> _About this task_
The required output is the line containing "联系我们 (498, 2444)" followed by each line through the end of the data below, repeated exactly and with nothing added.

> _Provided information_
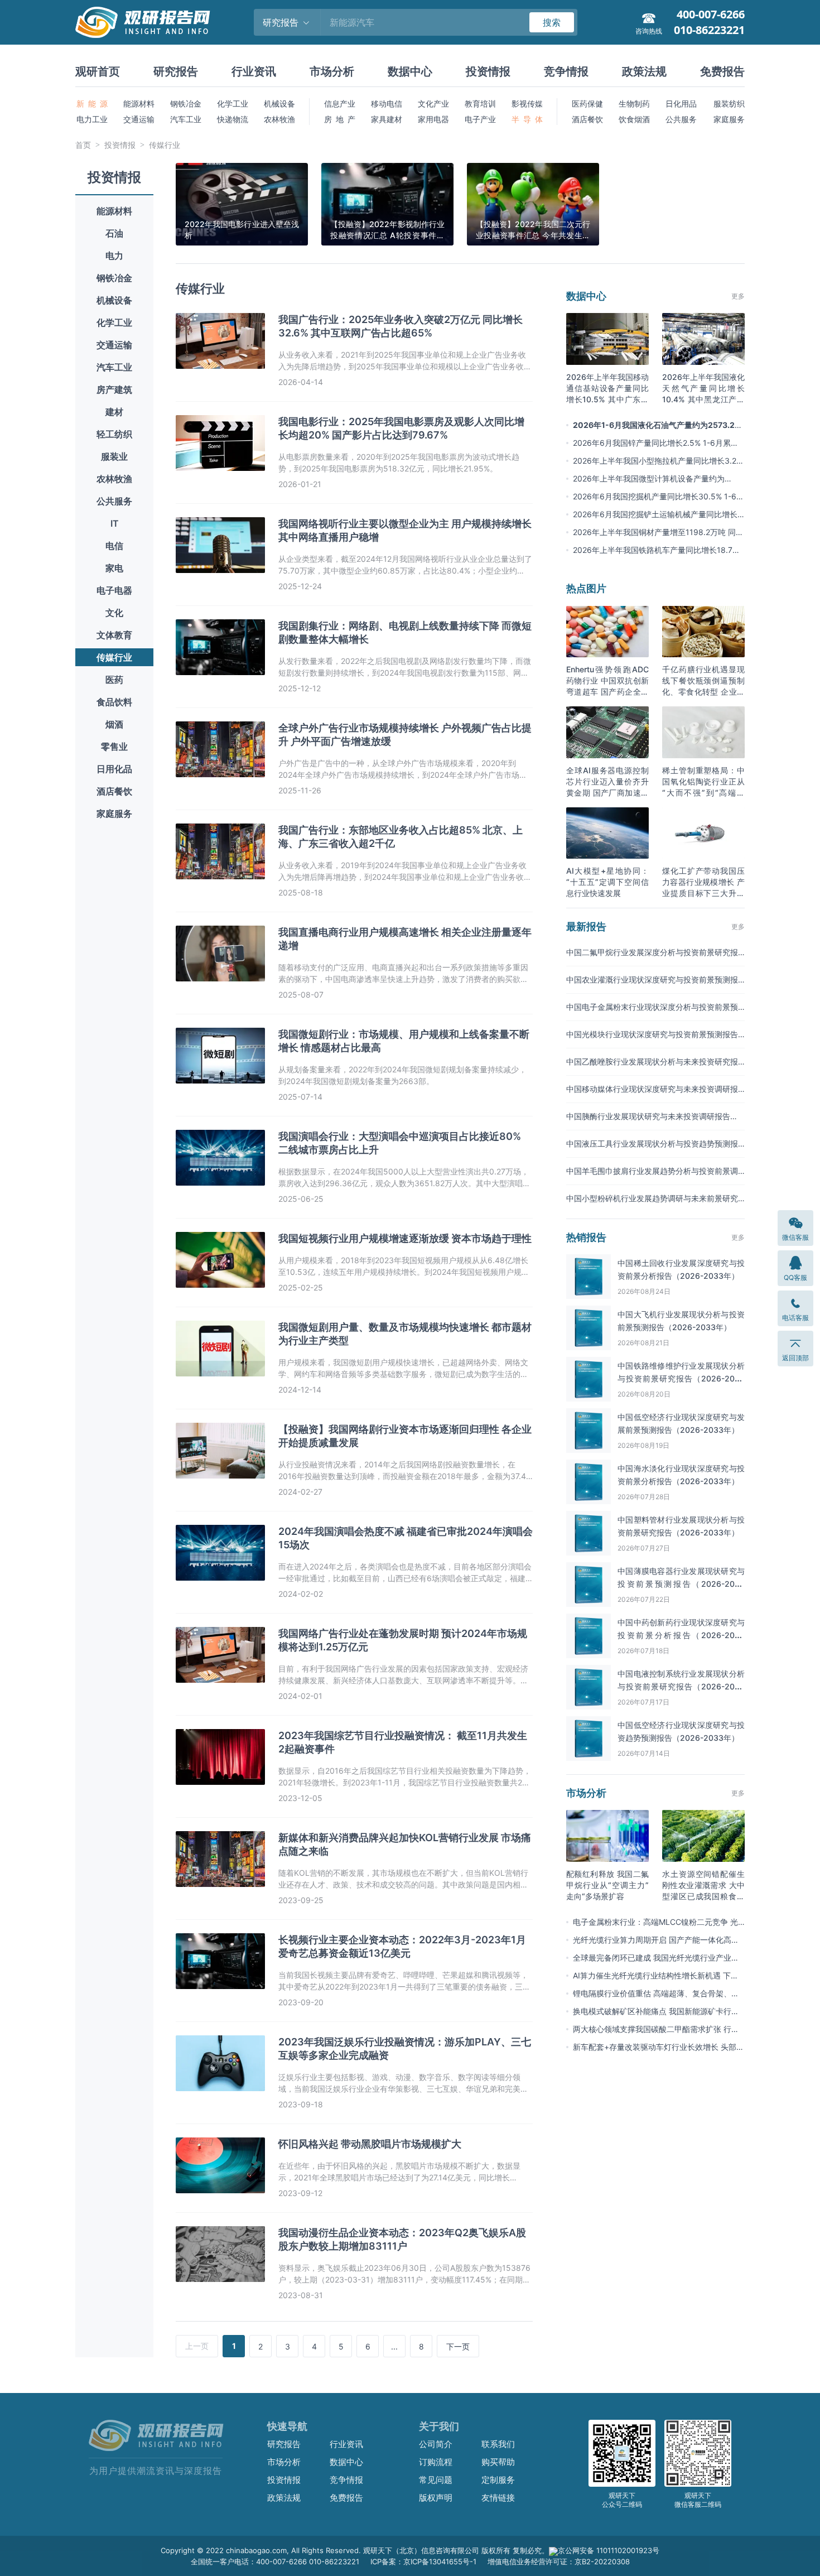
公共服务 (681, 119)
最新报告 (586, 926)
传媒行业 (164, 145)
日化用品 (681, 103)
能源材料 (139, 103)
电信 (114, 545)
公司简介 (435, 2444)
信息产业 (339, 103)
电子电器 (114, 590)
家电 (114, 568)
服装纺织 (729, 103)
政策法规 (644, 71)
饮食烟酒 (634, 119)
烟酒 (114, 724)
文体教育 (114, 635)
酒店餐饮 (587, 119)
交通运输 (139, 119)
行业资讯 (253, 71)
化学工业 (232, 103)
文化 (114, 612)
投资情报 (488, 71)
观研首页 (97, 71)
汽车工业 (185, 119)
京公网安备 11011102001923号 (608, 2550)
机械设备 (279, 103)
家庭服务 (729, 119)
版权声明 (435, 2497)
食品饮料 (114, 701)
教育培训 (480, 103)
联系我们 (498, 2444)
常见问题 (435, 2479)
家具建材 (386, 119)
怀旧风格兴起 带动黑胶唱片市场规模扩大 (369, 2144)
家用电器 (433, 119)
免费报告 (722, 71)
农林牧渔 (279, 119)
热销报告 (586, 1237)
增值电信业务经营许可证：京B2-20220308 (559, 2561)
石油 (114, 233)
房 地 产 (339, 119)
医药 (114, 679)
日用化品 (114, 768)
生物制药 (634, 103)
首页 (83, 145)
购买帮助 (498, 2462)
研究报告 (175, 71)
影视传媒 (527, 103)
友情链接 (498, 2497)
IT (114, 523)
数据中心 (410, 71)
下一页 (458, 2346)
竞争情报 (566, 71)
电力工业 (92, 119)
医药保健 (587, 103)
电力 (114, 255)
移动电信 (386, 103)
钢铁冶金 (185, 103)
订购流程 (435, 2462)
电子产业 (480, 119)
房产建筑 (114, 389)
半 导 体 (527, 119)
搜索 (552, 22)
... (394, 2346)
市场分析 (332, 71)
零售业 (114, 746)
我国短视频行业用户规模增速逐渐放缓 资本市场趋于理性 (405, 1238)
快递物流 (232, 119)
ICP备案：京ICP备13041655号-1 (423, 2561)
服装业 (114, 456)
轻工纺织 (114, 434)
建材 (114, 411)
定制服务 (498, 2479)
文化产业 (433, 103)
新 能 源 (92, 103)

> _Response box_
联系我们 (498, 2444)
常见问题 (435, 2479)
家具建材 (386, 119)
怀旧风格兴起 带动黑胶唱片市场规模扩大 (369, 2144)
家用电器 (433, 119)
免费报告 (722, 71)
农林牧渔 (279, 119)
热销报告 (586, 1237)
增值电信业务经营许可证：京B2-20220308 (559, 2561)
石油 (114, 233)
房 地 产 (339, 119)
医药 (114, 679)
日用化品 (114, 768)
生物制药 (634, 103)
首页 (83, 145)
购买帮助 (498, 2462)
研究报告 (175, 71)
影视传媒 (527, 103)
友情链接 (498, 2497)
IT (114, 523)
数据中心 (410, 71)
下一页 (458, 2346)
竞争情报 (566, 71)
电力工业 (92, 119)
医药保健 (587, 103)
电力 (114, 255)
移动电信 (386, 103)
钢铁冶金 (185, 103)
订购流程 (435, 2462)
电子产业 (480, 119)
房产建筑 (114, 389)
半 导 体 (527, 119)
搜索 (552, 22)
... (394, 2346)
市场分析 (332, 71)
零售业 (114, 746)
我国短视频行业用户规模增速逐渐放缓 资本市场趋于理性 (405, 1238)
快递物流 (232, 119)
ICP备案：京ICP备13041655号-1 (423, 2561)
服装业 (114, 456)
轻工纺织 (114, 434)
建材 (114, 411)
定制服务 (498, 2479)
文化产业 (433, 103)
新 能 源 (92, 103)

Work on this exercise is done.